▸ What you have to do
For the records below, copy exactly the span that begins at the line containing "Viewport: 590px width, 380px height." and stops after the line containing "Click the Manual", minus any pictures.

▸ The records
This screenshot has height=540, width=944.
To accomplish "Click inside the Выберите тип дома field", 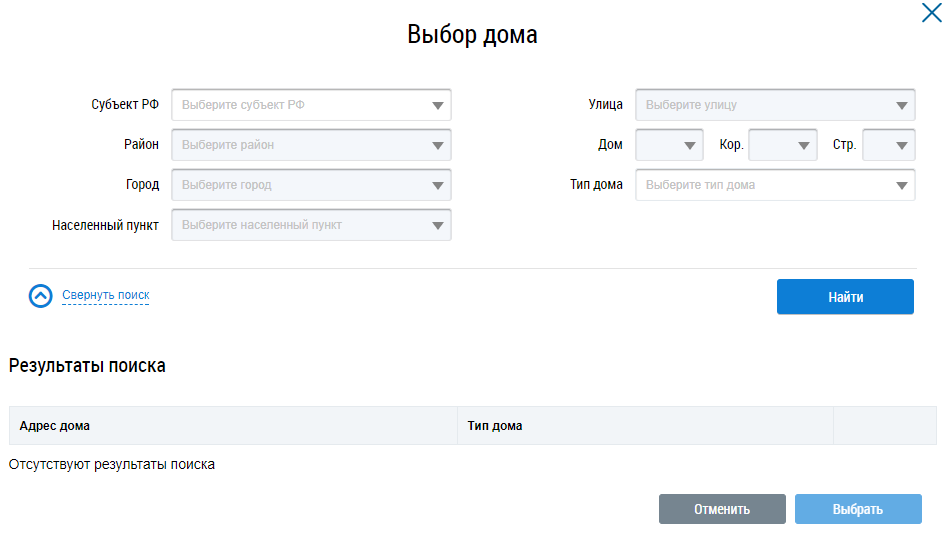I will tap(760, 185).
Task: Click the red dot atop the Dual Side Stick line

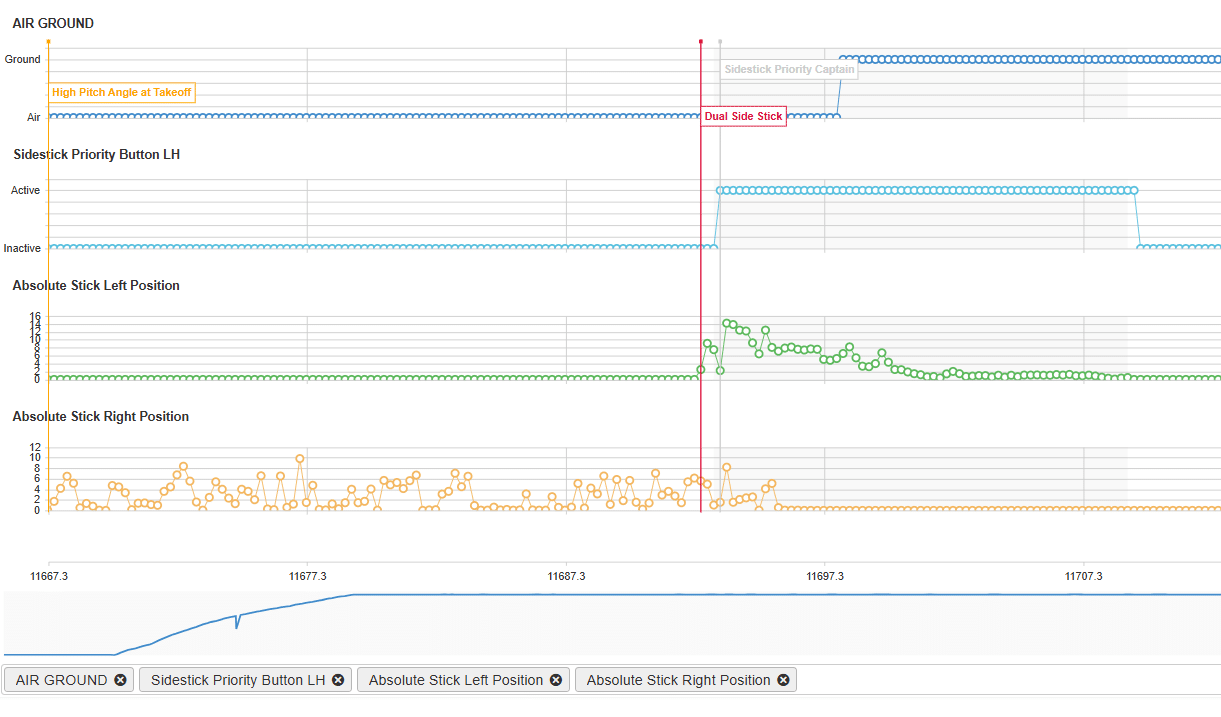Action: coord(701,42)
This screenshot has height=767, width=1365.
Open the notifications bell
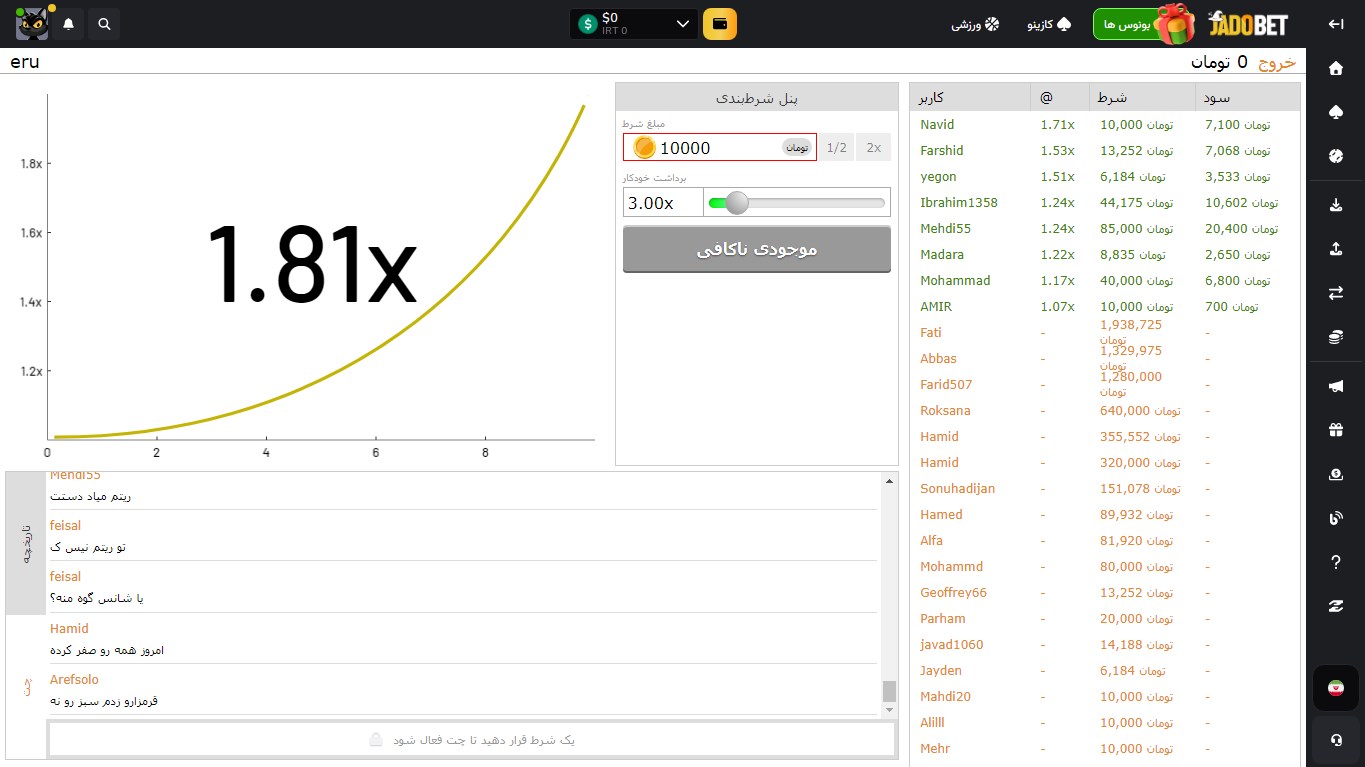[68, 24]
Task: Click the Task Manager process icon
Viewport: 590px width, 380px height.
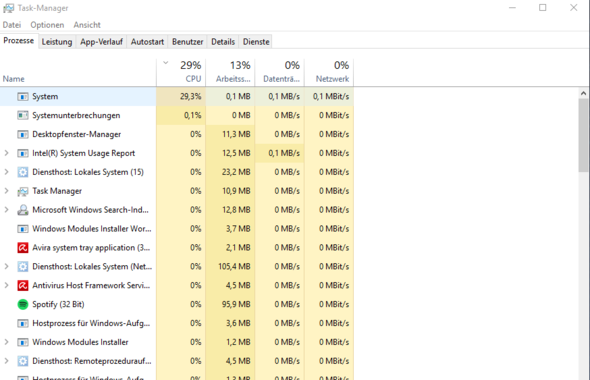Action: point(23,191)
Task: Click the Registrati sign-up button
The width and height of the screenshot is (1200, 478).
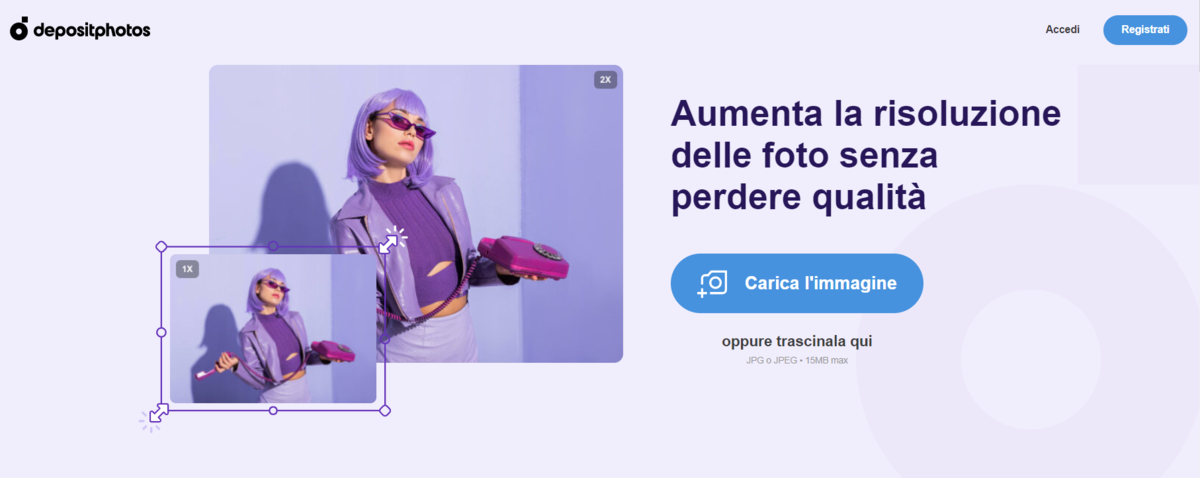Action: [x=1145, y=30]
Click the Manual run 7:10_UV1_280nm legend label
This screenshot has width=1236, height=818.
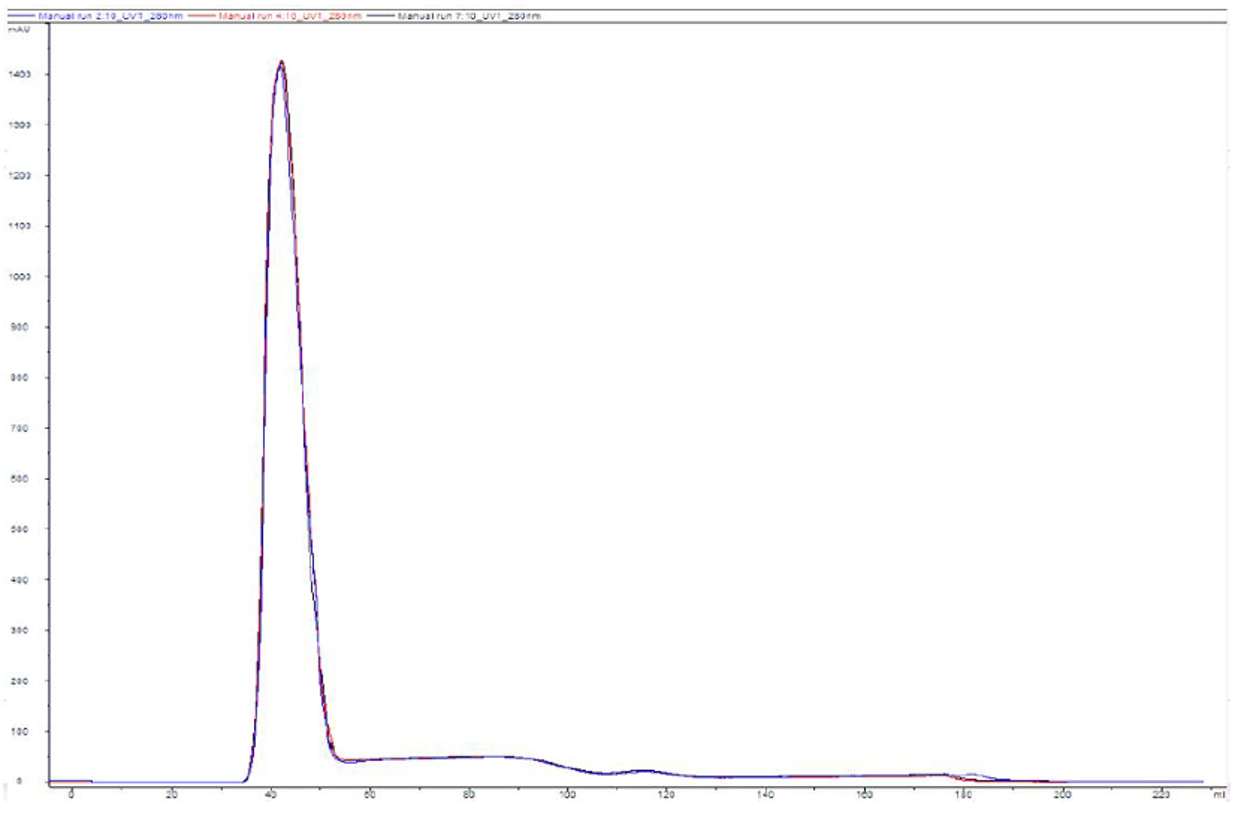pyautogui.click(x=469, y=17)
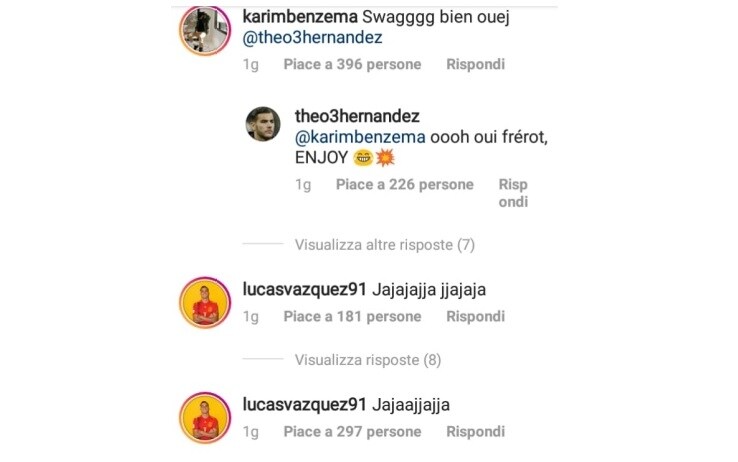Expand Visualizza altre risposte (7)
The width and height of the screenshot is (738, 462).
[385, 245]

▸ Answer box
Viewport: 590px width, 380px height.
Action: point(23,191)
Task: Click the Registrati sign-up button
The width and height of the screenshot is (1200, 478).
Action: [x=1145, y=30]
Click the Manual run 7:10_UV1_280nm legend label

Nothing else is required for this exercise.